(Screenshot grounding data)
● ● ● ●

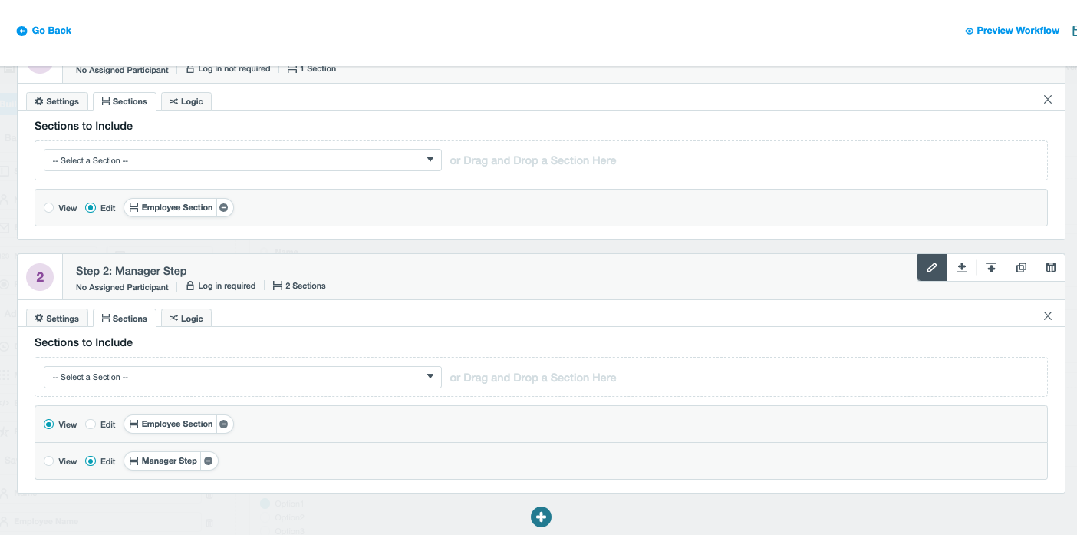Open Select a Section dropdown in Step 2
The image size is (1077, 535).
242,378
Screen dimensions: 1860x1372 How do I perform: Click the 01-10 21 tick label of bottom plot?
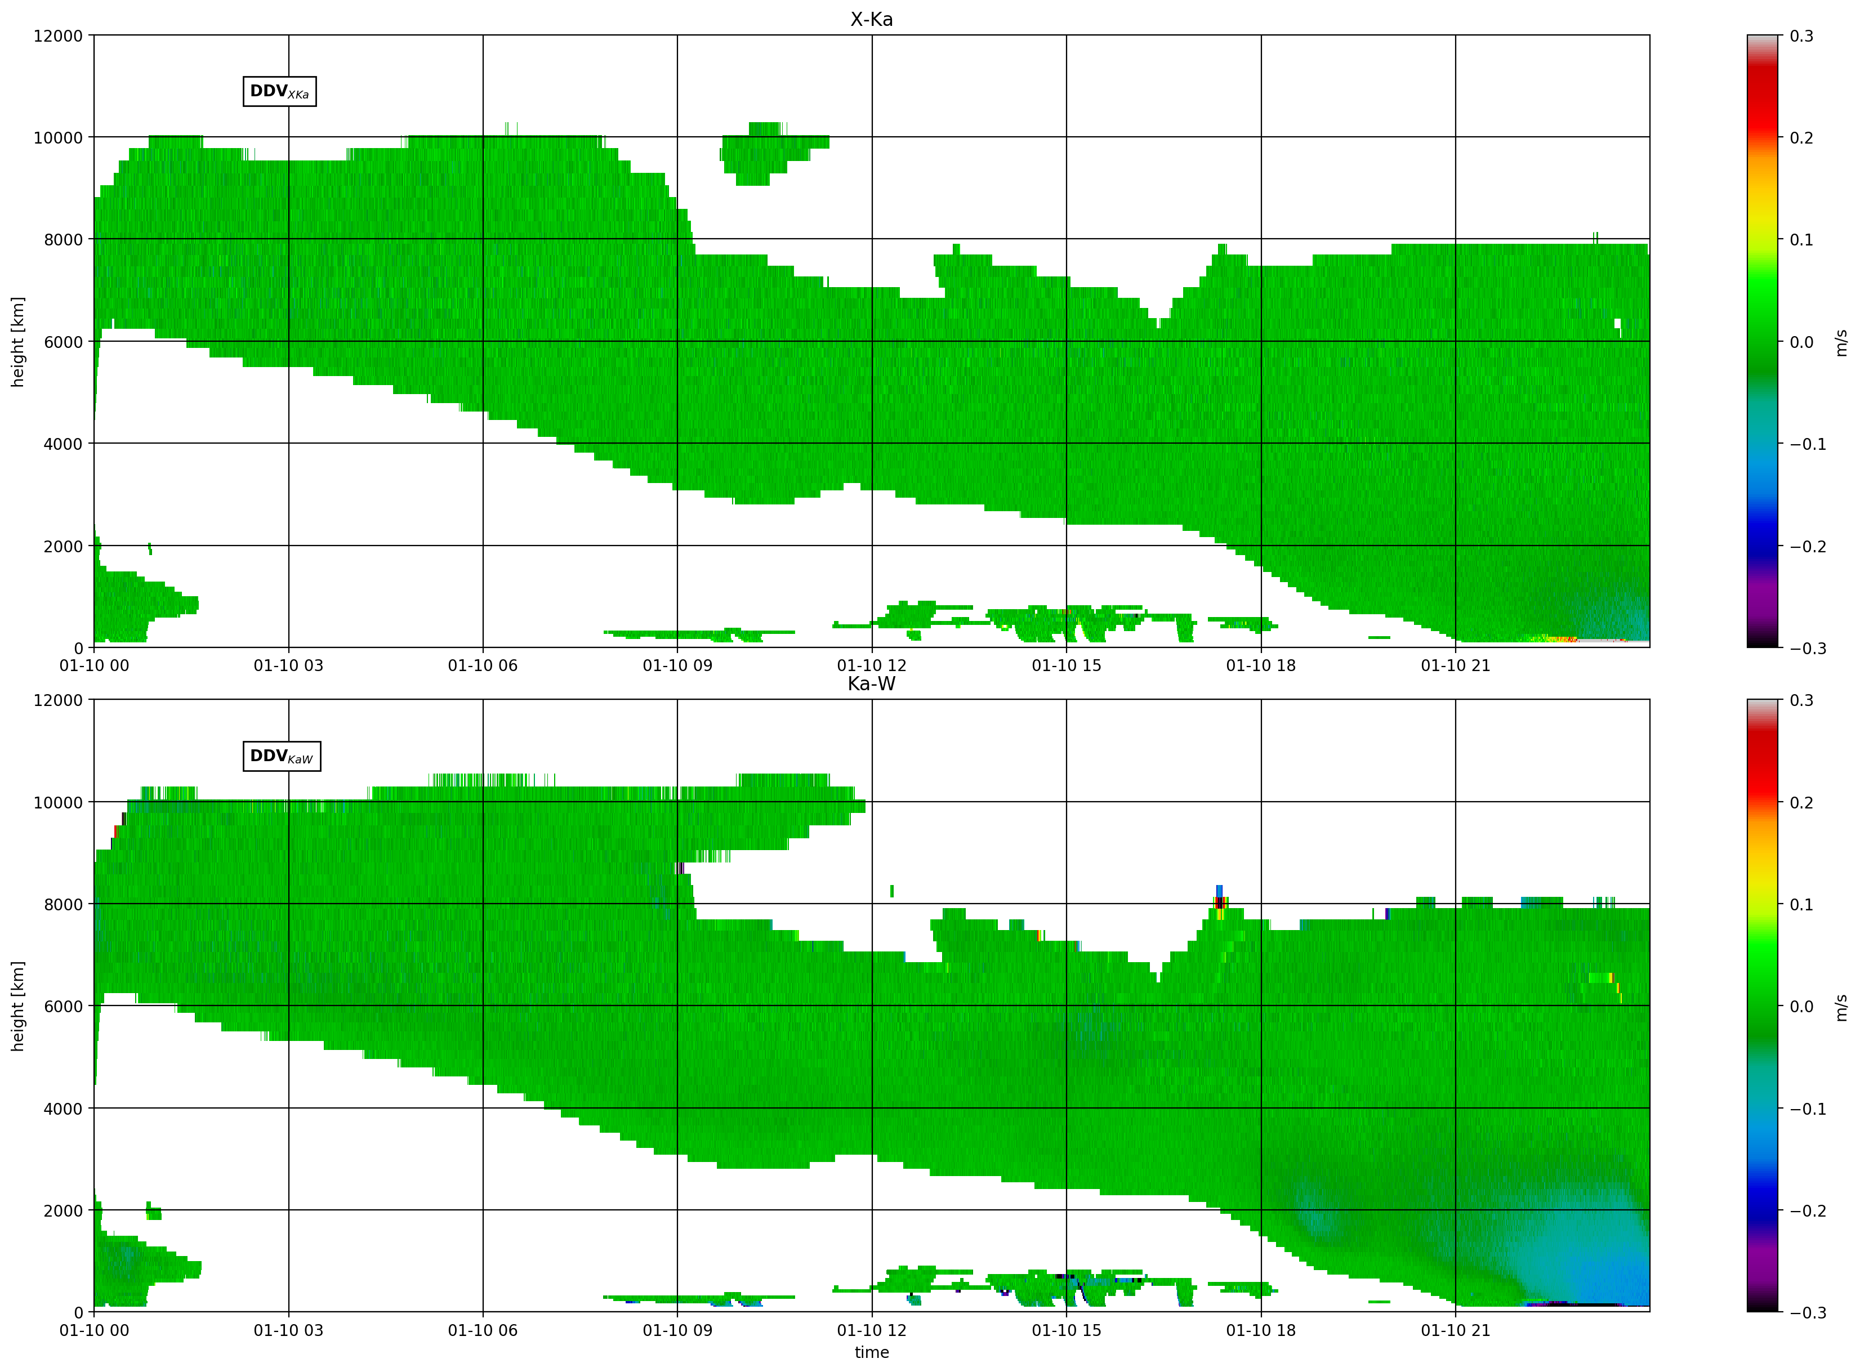[1455, 1330]
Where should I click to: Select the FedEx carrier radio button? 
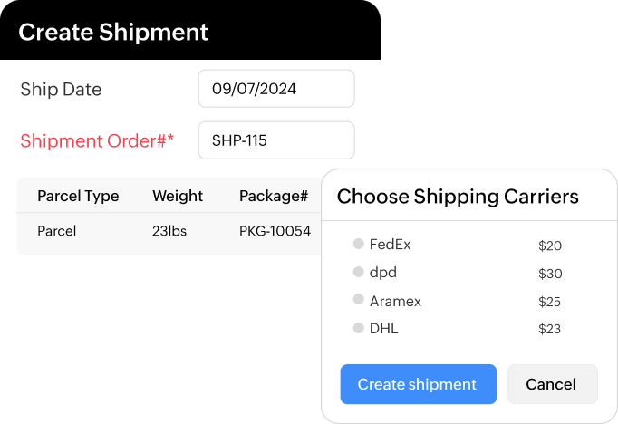click(x=359, y=244)
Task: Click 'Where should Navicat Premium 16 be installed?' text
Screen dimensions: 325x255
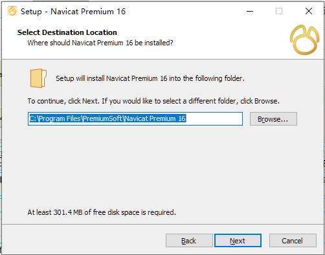Action: pyautogui.click(x=100, y=43)
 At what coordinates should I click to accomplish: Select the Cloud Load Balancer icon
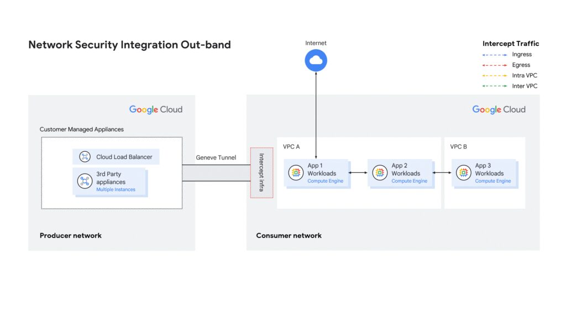coord(85,157)
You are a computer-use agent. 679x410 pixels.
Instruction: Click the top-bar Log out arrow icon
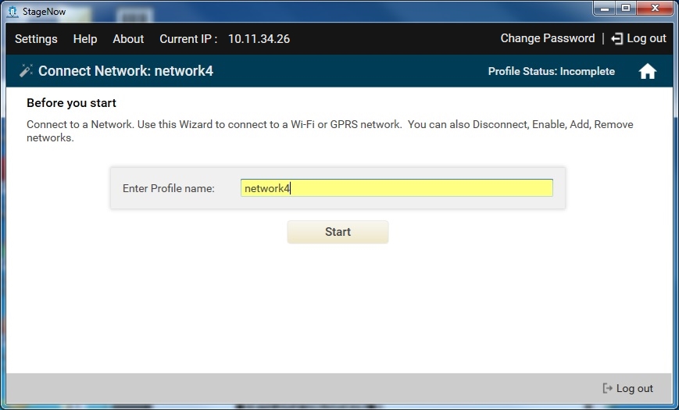[x=616, y=38]
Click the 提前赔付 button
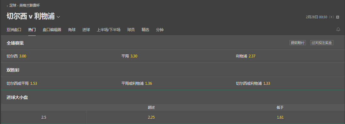 (297, 43)
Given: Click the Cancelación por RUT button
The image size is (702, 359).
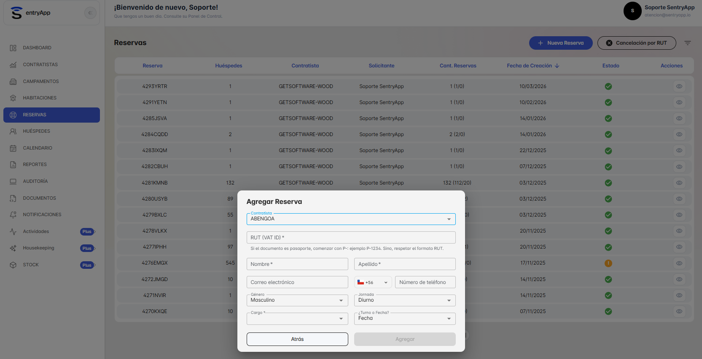Looking at the screenshot, I should coord(637,43).
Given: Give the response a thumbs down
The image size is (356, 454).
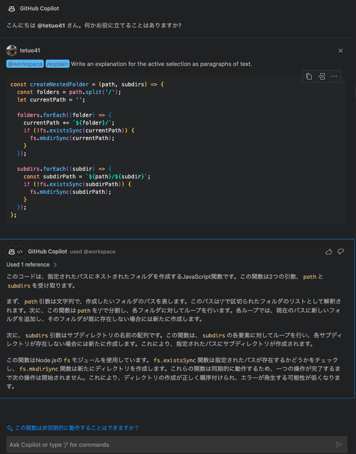Looking at the screenshot, I should pos(341,252).
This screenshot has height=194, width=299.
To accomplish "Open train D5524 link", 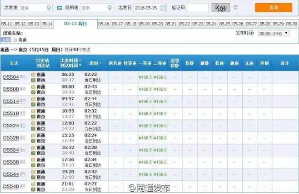I will tap(10, 126).
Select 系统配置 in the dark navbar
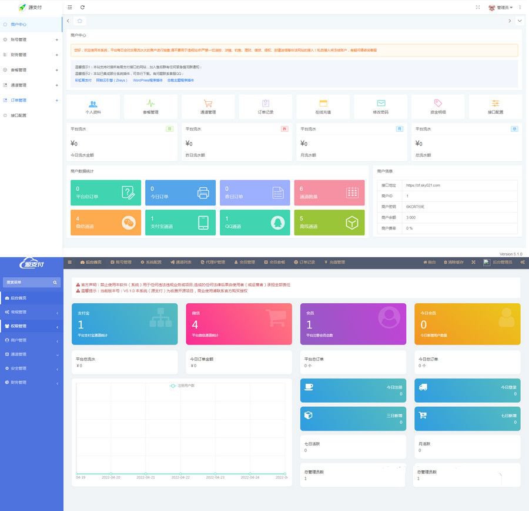529x511 pixels. (151, 262)
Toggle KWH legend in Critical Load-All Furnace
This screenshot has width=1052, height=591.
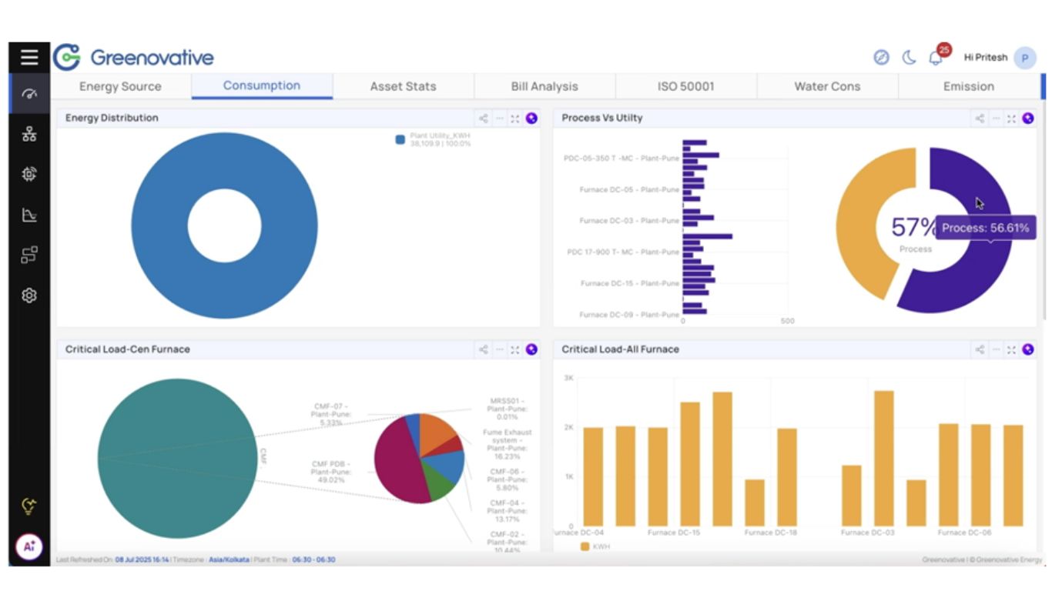pyautogui.click(x=585, y=546)
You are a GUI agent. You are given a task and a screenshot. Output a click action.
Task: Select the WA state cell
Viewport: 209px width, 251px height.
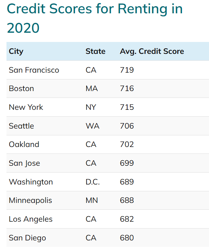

● ● ● ●

Wherever a line in the entries holds "agent", copy that line.

- [ANSWER BOX]:
You are a computer-use agent. 679x410 pixels.
You are a GUI agent. You are given a task and a screenshot. Output a click action.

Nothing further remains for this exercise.